▶ [STATED EXERCISE] In the lines from the one containing "Check the 'Менеджер" to the one containing "This screenshot has", change "checkbox" to "tick box" and leave everything else as it is. Return only those lines, without the pictures.

▶ [SUPPLIED MATERIAL]
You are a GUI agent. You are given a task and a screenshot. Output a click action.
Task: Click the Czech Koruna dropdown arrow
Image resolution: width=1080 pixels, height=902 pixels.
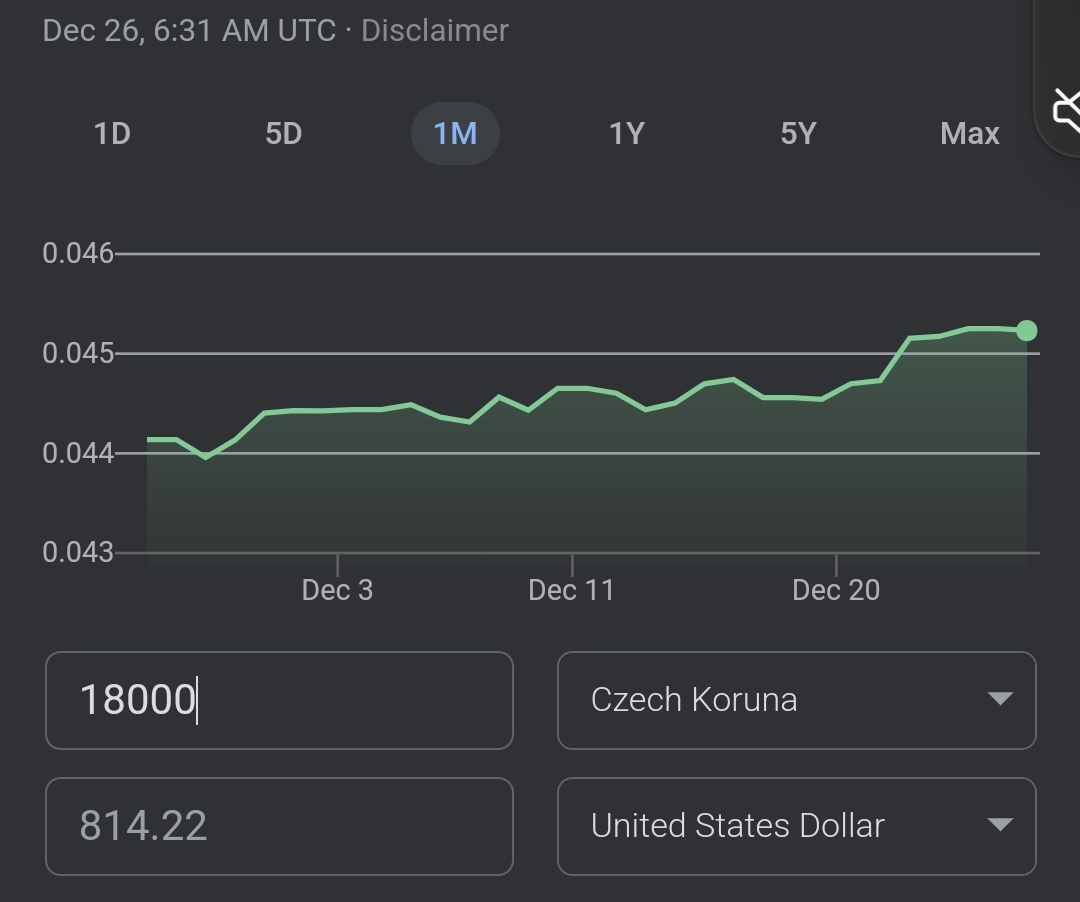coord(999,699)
==
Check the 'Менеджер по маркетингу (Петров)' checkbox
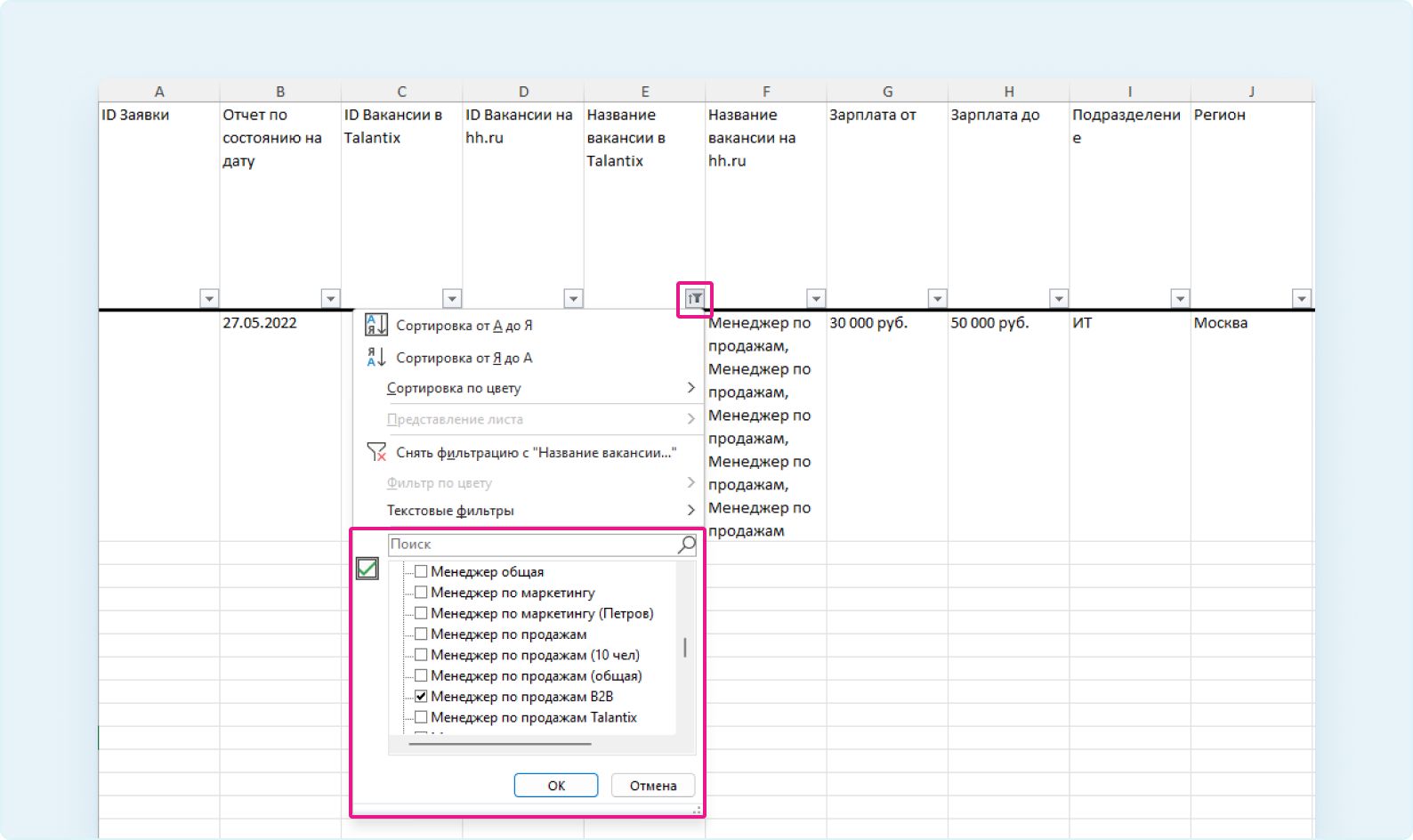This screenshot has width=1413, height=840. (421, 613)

▶ [RESPONSE TO THIS TASK]
Check the 'Менеджер по маркетингу (Петров)' tick box
This screenshot has width=1413, height=840. (421, 613)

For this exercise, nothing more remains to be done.